All your work is lovely! thanks for sharing.
What camera do you use? I like the picture quality of it.


----------



## kimb (May 4, 2006)

beautiful eyes and skin. im so jelouse!


----------



## kristiawati (May 4, 2006)

Both of you are amazing. So beautiful & great skin. The eyes are great. Would you like to tech me how you do that? Really great make up.


----------



## godzillaxahhhhhh (May 4, 2006)

Quote:

   Originally Posted by *MacLover* 
_Both of you are beautiful!  Amazing job on the makeup!

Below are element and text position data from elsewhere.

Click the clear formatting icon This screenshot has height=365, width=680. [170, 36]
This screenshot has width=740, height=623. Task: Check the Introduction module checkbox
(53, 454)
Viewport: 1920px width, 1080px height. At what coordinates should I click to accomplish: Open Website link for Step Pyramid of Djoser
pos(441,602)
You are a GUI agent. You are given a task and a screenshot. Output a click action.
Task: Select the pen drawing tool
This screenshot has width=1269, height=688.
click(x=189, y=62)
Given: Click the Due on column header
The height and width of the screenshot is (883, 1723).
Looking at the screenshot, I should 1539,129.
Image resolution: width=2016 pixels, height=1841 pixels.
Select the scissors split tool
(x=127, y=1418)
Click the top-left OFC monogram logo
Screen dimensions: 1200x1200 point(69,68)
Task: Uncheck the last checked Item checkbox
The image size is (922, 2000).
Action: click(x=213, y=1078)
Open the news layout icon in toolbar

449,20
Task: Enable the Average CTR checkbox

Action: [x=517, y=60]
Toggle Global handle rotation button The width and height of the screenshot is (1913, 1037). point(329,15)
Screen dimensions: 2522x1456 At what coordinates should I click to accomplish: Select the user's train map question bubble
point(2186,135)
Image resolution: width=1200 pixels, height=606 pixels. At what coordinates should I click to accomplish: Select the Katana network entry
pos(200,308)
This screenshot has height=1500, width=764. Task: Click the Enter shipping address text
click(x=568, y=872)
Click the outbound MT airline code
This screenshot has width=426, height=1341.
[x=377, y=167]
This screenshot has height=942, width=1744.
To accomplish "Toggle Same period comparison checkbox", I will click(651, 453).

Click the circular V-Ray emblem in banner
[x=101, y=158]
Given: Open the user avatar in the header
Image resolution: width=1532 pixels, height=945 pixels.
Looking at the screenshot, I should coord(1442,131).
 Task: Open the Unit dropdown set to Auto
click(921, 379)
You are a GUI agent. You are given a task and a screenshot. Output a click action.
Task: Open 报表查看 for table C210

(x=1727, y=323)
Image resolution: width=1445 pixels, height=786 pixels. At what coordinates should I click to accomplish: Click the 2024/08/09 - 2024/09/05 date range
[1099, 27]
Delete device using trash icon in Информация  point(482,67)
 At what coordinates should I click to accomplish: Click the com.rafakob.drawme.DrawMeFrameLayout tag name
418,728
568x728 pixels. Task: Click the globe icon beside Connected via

Did you go to makeup school?_

 
yes! i took 60 hours at empire for intro. I'm going to start again on the 15th!


----------



## godzillaxahhhhhh (May 4, 2006)

Quote:

   Originally Posted by *hundove* 
_These are soooooooooooooooooo pretty!
All your work is lovely! thanks for sharing.
What camera do you use? I like the picture quality of it._

 
i didnt take these pictures, a photographer friend of mine did,

he uses the nikon d200! its quite an expensive camera it goes for like 1200, and the lens he had on it was like 1000+


----------



## MelodyKat (May 4, 2006)

I always love to see your posts! My fav is the last pic. You look so sweet and innocent!


----------



## snexce (May 6, 2006)

love the smoky eye!


----------



## professionaltart (May 7, 2006)

beautiful job =)


----------